Equity / demographic metadata: age, gender, ethnicity, socioeconomic status, region — to reveal systemic inequalities and postcode‑lotteries.
Transparency and public reporting: annual publication of anonymised, aggregated outcome data — with sufficient detail to detect systemic failures, variation, and inequality.
In research‑terms: what is needed is a prospective longitudinal registry — analogous to those used in large‑scale chronic‑illness cohorts — but for mental‑health crisis referrals. Only such a registry could reveal the “mortality” of waiting lists, the morbidity of delay, and the human cost hidden within the clerical columns.
Why the Absence of Data Is Possibly the Strongest Evidence of Institutional Harm
We often regard bad data as a hindrance — something that complicates research. But in this context, “no data” is not an unfortunate oversight. It is likely the mechanism by which the system maintains plausible deniability.

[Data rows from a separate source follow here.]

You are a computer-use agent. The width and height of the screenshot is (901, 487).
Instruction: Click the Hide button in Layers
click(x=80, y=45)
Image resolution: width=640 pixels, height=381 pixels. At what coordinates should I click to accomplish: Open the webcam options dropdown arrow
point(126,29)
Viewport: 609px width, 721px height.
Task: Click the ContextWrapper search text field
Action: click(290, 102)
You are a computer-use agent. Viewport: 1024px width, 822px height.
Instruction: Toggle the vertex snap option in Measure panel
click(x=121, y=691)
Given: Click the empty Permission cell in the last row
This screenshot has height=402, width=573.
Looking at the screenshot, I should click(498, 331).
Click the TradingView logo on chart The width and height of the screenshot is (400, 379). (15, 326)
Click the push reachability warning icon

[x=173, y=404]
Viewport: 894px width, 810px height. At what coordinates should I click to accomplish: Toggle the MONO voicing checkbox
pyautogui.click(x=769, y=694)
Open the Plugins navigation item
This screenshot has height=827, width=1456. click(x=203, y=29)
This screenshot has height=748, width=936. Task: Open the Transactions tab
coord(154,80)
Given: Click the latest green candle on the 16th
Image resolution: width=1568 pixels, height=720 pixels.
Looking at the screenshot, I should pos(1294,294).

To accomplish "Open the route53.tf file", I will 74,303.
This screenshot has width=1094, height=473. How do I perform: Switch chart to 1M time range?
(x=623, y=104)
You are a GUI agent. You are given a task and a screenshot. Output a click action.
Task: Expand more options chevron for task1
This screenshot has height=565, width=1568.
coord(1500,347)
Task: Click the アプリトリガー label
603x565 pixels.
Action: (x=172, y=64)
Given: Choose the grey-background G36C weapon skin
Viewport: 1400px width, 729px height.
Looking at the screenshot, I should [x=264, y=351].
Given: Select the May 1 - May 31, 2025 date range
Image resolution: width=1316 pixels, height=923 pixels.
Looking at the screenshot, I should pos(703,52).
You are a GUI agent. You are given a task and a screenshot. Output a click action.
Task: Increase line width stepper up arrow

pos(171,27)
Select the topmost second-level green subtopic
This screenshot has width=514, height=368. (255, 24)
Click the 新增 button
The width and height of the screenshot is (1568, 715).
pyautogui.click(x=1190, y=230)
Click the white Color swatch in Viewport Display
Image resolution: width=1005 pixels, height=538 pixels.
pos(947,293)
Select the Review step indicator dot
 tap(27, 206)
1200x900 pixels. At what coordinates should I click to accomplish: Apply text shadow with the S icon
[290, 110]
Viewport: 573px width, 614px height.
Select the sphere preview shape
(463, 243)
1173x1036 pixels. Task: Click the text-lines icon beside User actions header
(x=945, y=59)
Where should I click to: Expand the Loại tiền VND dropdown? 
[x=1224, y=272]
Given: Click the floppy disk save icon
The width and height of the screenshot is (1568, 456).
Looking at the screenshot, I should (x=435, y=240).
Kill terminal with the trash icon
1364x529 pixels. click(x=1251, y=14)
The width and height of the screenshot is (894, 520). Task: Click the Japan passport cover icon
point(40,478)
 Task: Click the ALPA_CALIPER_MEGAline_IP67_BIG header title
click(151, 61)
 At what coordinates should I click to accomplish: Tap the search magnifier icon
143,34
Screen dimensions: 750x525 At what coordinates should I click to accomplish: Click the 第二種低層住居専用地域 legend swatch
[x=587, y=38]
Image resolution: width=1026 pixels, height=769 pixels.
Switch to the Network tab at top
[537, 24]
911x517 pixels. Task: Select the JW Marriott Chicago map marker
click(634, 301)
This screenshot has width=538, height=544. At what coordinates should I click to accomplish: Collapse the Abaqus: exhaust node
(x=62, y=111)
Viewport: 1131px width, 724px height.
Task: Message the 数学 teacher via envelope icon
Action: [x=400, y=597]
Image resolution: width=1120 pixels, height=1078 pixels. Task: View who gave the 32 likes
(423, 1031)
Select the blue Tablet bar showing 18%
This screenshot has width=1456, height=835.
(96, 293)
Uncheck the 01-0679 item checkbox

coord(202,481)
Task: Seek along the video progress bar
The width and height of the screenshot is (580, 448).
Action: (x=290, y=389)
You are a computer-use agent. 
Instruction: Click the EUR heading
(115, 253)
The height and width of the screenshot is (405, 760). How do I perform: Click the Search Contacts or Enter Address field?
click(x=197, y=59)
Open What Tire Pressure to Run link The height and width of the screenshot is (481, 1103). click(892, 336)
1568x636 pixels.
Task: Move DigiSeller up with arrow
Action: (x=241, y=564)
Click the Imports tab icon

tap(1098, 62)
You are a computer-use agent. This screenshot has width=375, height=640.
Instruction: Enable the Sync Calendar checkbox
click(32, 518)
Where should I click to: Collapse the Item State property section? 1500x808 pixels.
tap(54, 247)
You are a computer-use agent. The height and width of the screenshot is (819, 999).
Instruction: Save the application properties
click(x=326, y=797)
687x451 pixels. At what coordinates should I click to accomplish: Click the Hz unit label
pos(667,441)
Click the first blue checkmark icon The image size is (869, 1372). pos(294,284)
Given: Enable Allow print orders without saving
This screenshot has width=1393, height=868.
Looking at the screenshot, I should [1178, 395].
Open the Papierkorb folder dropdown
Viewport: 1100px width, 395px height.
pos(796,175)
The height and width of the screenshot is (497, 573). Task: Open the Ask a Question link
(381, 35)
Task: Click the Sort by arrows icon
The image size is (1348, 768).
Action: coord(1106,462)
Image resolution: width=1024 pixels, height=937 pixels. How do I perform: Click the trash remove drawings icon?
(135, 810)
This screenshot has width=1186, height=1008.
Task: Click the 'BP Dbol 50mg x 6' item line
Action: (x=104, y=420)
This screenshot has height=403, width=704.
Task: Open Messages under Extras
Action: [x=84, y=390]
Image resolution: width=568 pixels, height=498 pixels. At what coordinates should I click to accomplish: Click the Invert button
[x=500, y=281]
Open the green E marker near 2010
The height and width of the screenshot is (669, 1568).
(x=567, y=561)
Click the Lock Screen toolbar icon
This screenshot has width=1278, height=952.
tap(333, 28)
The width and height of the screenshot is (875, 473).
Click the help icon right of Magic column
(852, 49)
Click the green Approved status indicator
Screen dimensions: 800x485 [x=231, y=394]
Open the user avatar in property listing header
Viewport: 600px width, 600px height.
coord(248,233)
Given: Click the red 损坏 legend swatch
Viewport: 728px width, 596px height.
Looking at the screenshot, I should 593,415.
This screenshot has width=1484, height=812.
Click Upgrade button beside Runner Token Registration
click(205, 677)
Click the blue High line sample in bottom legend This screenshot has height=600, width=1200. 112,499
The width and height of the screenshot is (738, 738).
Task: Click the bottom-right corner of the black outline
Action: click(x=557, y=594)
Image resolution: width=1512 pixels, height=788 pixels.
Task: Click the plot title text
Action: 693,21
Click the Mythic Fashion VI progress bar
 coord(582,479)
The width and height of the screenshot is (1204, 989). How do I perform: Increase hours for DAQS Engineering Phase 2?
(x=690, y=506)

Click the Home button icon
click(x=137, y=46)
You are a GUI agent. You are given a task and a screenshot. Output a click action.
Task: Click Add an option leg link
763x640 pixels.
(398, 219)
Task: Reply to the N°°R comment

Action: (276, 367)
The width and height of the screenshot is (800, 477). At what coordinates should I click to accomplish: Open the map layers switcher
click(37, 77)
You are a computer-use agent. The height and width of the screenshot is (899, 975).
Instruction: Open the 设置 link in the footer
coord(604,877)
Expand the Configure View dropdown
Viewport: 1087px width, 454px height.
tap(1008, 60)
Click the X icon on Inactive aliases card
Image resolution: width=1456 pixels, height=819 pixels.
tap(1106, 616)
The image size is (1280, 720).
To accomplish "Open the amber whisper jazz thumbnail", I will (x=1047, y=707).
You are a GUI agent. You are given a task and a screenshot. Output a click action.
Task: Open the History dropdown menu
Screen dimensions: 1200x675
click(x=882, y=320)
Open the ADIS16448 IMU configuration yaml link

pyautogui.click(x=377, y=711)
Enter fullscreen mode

If the system counted suicides that occur after referral‑and‑waiting, it might reveal a high mortality associated with waiting lists.
If it tracked repeated assessments without treatment, it might show that many people never receive care beyond a paper trail.
If it captured outcomes by region, it could expose inequalities and postcode‑lotteries.
If it recorded staff credentials, it would show how many assessments are done by under‑qualified staff — or outside recommended professional standards.
By failing to collect those data, the system ensures that such exposures are impossible.
The result: a healthcare institution that can truthfully claim “we handled X hundred thousand referrals this year,” while a large—and unknown—number of people deteriorated, self‑harmed, or died in limbo.
That is not negligence; that is structural self‑protection.
Conclusion: Silence Is Not Innocence — It’s Evidence
If one accepts that public‑health systems owe patients not only care but accountability, then the absence of outcome data for mental‑health crisis care must be understood as a failure of duty.
We do not have reliable epidemiological data on how many people assessed in crisis go on to receive timely, adequate treatment — nor on how many deteriorate or self‑harm or die while waiting. What we do have — in surveys and qualitative testimonies — is clear evidence that many endure intolerable delay, inadequate or inappropriate care, repeated institutional abandonment.
In research‑terms: this means the “denominator” (people assessed) is known — but the “numerator” (people treated successfully; people harmed; people lost) is invisible. A ratio that can never be calculated. A failure that can never be quantified.
Yet that invisibility is precisely where the greatest harm occurs. It is a void that swallows stories, strips suffering of official recognition, and renders statistical the fate of individuals.
This is not a benign omission — it is a method of institutional self‑preservation.
Until we insist — politically, socially, ethically — that mental health outcomes be tracked with the same rigor as physical health outcomes, the system will continue to shield itself behind the pretense of “data.” But that very pretense is the most damning data of all: the data that tells us the system does not care to know its failures — and in doing so, ensures they continue.
References
Care Quality Commission. (2025). High demand, long waits, and insufficient support, mean people with mental health issues still not getting the support they need [Press release].
Care Quality Commission. (2025). State of Care 2024/25 — Mental health: Access, demand and complexity.
Rethink Mental Illness. (2025). Right Treatment, Right Time 2025 report.